◆ LISTE DES TÂCHES ◆
**1)** Relevez toutes les notes sur 100 mentionnées dans l'extrait fourni.
**2)** D'après l'extrait fourni, combien de critères le marché comptait-il ?
**3)** Dans l'extrait fourni, transcrivez sans rien changer tout ce qui va de « achatpublic.info  : Pour » jusqu'à « 2ème et 3ème). ».

◆ EXTRAIT FOURNI ◆

Me Lafay : « Nous sommes face à un arrêt important. Il me semble dans un premier temps que la défense n’a pas été la meilleure. Je veux dire par là que les moyens invoqués par le syndicat intercommunal à vocation unique (SIVU) du Centre aquatique de Basse-Goulaine et de Saint-Sébastien-sur-Loire n’étaient pas suffisants. Alors qu’en première instance, l’entreprise requérante a invoqué une sous-évaluation de ses notes techniques et inversement pour l’attributaire, le SIVU n’a pas estimé devoir revenir sur ce fait. Il n’a demandé à la Cour que d’annuler sa condamnation à verser des dommages et intérêts, et n’a pas fait appel sur l’annulation du marché. Il a considéré en effet que le candidat classé en 4ème position était dépourvu de chance de remporter le marché, et que donc cette demande indemnitaire n’était pas fondée. Malheureusement pour la personne publique, la Cour a validé l’appréciation du TA de Nantes, sans s’attarder sur cette notation. On peut déjà tirer une première leçon de cette expérience malheureuse de la part du SIVU :  un requérant, qui plus est en appel, a toujours intérêt à multiplier les demandes. »

achatpublic.info  : Pour autant la Cour donne bien son avis sur la question de la notation qui faisait débat en première instance. Pour quelle raison ?

Me Lafay : « Oui en effet, la Cour, dans son considérant 4, revient sur cette évaluation du TA. Elle confirme le fait que l’entreprise requérante avait des chances sérieuses de remporter le marché. Mais nous sommes ici face à une situation particulière. En effet, l’entreprise requérante a été classée 1ère sur le critère prix alors qu’il n’y avait que deux critères. Par ailleurs, lorsqu’on regarde le décompte final, on s’aperçoit qu’il y a un écart infime entre l’attributaire et le requérant (ndlr : 87/100 pour le requérant, contre 89/100 et 88,2/100 pour les entreprise classée respectivement 2ème et 3ème).

◆ DONNÉES À EXAMINER ◆
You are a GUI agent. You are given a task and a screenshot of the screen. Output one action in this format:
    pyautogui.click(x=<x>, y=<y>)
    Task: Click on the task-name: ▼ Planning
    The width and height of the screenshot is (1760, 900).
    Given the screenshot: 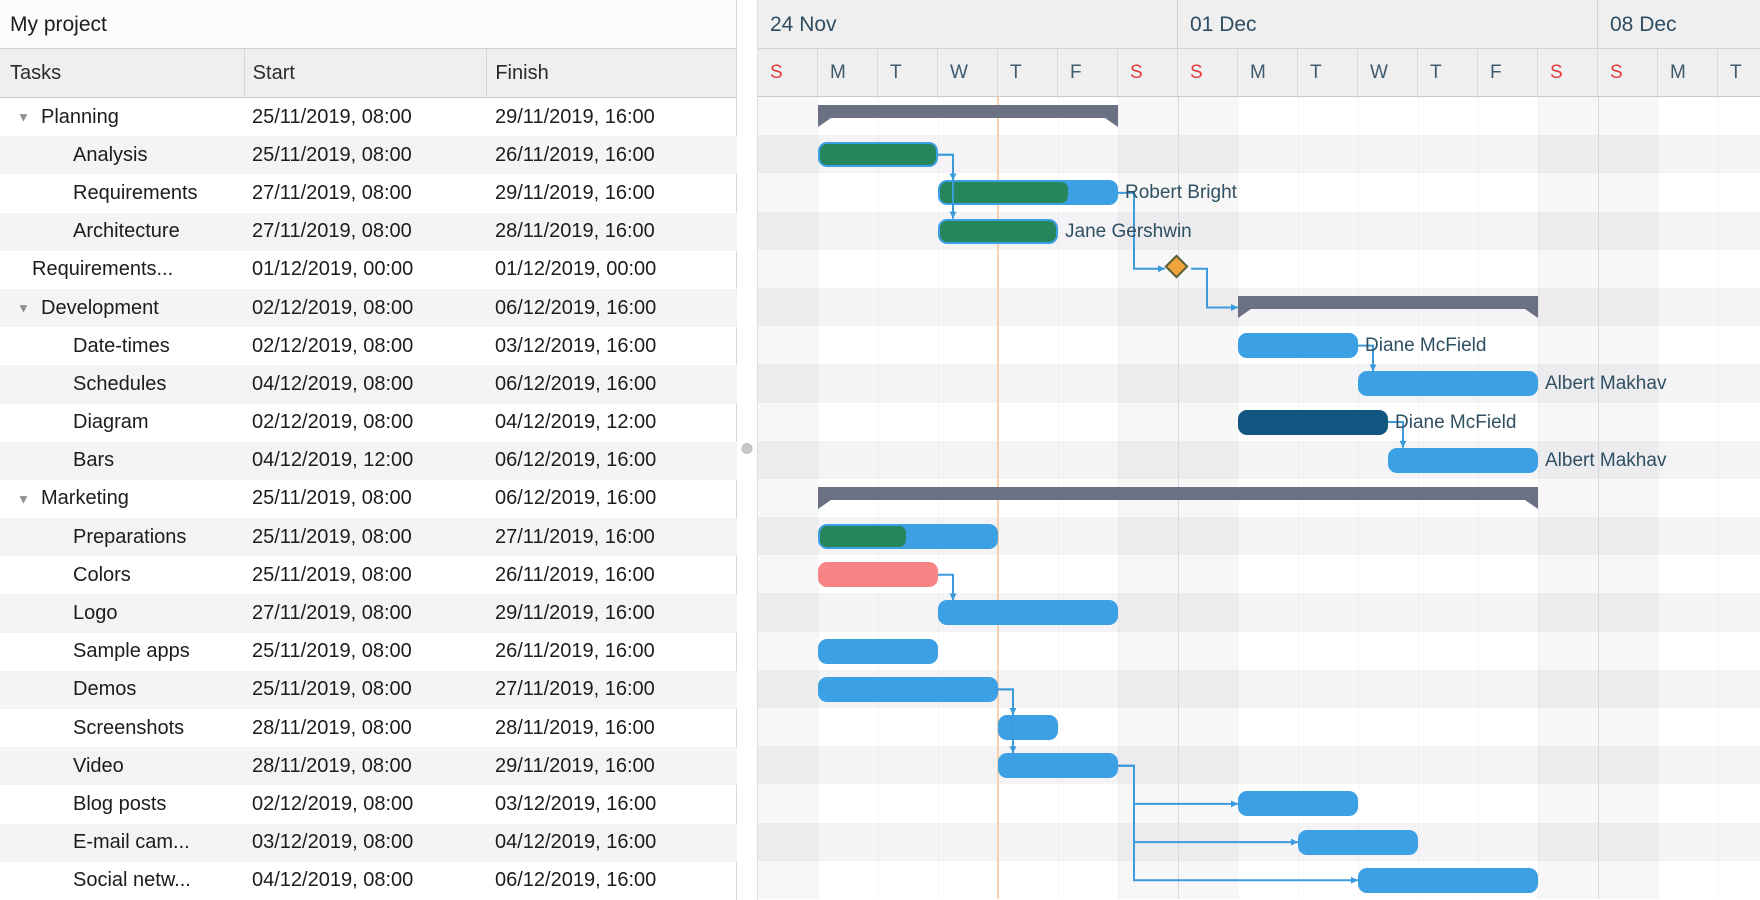 What is the action you would take?
    pyautogui.click(x=68, y=116)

◆ RÉPONSES AUX TÂCHES ◆
**1)** 87/100, 89/100, 88,2/100

**2)** Deux critères.

**3)**
achatpublic.info  : Pour autant la Cour donne bien son avis sur la question de la notation qui faisait débat en première instance. Pour quelle raison ?

Me Lafay : « Oui en effet, la Cour, dans son considérant 4, revient sur cette évaluation du TA. Elle confirme le fait que l’entreprise requérante avait des chances sérieuses de remporter le marché. Mais nous sommes ici face à une situation particulière. En effet, l’entreprise requérante a été classée 1ère sur le critère prix alors qu’il n’y avait que deux critères. Par ailleurs, lorsqu’on regarde le décompte final, on s’aperçoit qu’il y a un écart infime entre l’attributaire et le requérant (ndlr : 87/100 pour le requérant, contre 89/100 et 88,2/100 pour les entreprise classée respectivement 2ème et 3ème).